EXTRAIT À LIRE ▸

----------------------------------------

Introduction
Quand j’ai rejoint Eidos–Montréal en 2018, on m’a donné carte blanche pour explorer les possibilités de l’apprentissage automatique (ML, Machine Learning) dans le cadre du rendu en temps réel, parfois appelé intelligence artificielle appliquée au graphisme. Intrigué et curieux, j’ai accepté l’offre sans hésiter et j’ai commencé à réfléchir à des applications potentielles.
Avant de débuter cet emploi, je n’avais aucune expérience de l’apprentissage automatique. Ce projet était avant tout formatif et visait à vérifier si cette technologie était prête à être employée par un développeur de jeux vidéo. Dans cette publication, je souhaite vous parler en des termes accessibles de mes débuts dans le domaine de l’intelligence artificielle appliquée au graphisme.
Après m’être familiarisé avec le monde merveilleux de l’apprentissage automatique et quelques-unes de ses bibliothèques logicielles, comme TensorFlow et PyTorch, le premier projet sur lequel j’ai décidé de travailler était inspiré par l’article sur l’occlusion ambiante par réseau de neurones (NNAO, Neural Network Ambient Occlusion) de Daniel Holden, qui me semblait assez simple pour un premier test. L’article démontre qu’il est possible d’entraîner un réseau de neurones relativement modeste à reproduire l’occlusion ambiante (AO, Ambient Occlusion) à partir de la profondeur et des normales de rendu.
occlusion AmbiantE à l’aide de réseaux de neurones
Pour y parvenir dans un environnement prototype, j’ai choisi d’utiliser Falcor, de NVIDIA. Falcor intègre un algorithme d’occlusion ambiante basée sur l’horizon (HBAO, Horizon Based Ambient Occlusion), qui sert de référence. Il prend également en charge le lancer de rayons via l’API DXR, que j’ai plus tard utilisé pour une référence d’AO de qualité encore supérieure.

----------------------------------------

DONNÉES ▸
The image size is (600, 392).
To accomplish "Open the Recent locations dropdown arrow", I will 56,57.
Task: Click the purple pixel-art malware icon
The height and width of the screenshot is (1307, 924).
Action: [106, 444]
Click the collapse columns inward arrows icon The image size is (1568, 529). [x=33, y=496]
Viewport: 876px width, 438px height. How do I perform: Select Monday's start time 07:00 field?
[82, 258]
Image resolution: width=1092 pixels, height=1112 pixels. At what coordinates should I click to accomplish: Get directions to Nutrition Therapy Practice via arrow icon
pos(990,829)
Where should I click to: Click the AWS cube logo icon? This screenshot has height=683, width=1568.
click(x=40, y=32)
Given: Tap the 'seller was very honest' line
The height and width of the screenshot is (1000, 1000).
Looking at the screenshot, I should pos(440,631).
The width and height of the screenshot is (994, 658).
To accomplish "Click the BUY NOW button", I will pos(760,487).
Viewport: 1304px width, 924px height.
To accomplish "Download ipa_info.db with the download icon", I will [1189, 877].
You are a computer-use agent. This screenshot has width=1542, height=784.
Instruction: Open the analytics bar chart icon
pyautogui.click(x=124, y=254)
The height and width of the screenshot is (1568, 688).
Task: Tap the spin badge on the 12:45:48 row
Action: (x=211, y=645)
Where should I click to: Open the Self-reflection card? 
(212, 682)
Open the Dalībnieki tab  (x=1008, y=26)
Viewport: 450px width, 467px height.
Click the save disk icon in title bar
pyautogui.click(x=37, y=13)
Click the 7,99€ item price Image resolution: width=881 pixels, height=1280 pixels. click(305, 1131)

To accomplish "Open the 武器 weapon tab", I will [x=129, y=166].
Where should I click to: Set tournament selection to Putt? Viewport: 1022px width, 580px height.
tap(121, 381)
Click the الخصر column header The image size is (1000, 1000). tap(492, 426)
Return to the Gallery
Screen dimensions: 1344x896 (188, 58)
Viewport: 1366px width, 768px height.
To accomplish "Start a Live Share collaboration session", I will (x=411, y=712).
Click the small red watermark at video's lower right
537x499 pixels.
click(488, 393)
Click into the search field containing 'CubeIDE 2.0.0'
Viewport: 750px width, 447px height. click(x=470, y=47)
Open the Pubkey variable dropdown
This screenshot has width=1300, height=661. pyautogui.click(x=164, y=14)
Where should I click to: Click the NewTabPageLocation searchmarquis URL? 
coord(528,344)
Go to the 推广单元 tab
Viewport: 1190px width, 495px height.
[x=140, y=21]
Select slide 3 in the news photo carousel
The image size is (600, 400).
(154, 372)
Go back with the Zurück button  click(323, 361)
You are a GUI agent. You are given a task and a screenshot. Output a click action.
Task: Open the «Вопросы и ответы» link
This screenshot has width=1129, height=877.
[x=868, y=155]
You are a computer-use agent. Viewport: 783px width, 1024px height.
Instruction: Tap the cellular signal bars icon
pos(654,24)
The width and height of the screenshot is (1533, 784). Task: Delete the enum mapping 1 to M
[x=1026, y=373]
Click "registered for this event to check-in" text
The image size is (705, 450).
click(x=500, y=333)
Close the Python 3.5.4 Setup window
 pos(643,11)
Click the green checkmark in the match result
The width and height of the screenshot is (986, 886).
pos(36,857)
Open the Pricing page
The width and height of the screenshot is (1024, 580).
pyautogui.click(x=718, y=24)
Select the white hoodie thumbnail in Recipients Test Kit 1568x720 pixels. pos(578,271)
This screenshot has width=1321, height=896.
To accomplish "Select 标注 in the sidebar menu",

----------------------------------------

CONSIGNES ▸
[A] D'après l'extrait à lire, quel algorithme intégré à Falcor sert de référence pour l'occlusion ambiante ?
[B] Recopiez le passage de l'extrait à lire qui va de « occlusion AmbiantE à » jusqu'à « qualité encore supérieure. ».

CORRIGÉS ▸
[A] L'occlusion ambiante basée sur l'horizon (HBAO, Horizon Based Ambient Occlusion).

[B]
occlusion AmbiantE à l’aide de réseaux de neurones
Pour y parvenir dans un environnement prototype, j’ai choisi d’utiliser Falcor, de NVIDIA. Falcor intègre un algorithme d’occlusion ambiante basée sur l’horizon (HBAO, Horizon Based Ambient Occlusion), qui sert de référence. Il prend également en charge le lancer de rayons via l’API DXR, que j’ai plus tard utilisé pour une référence d’AO de qualité encore supérieure.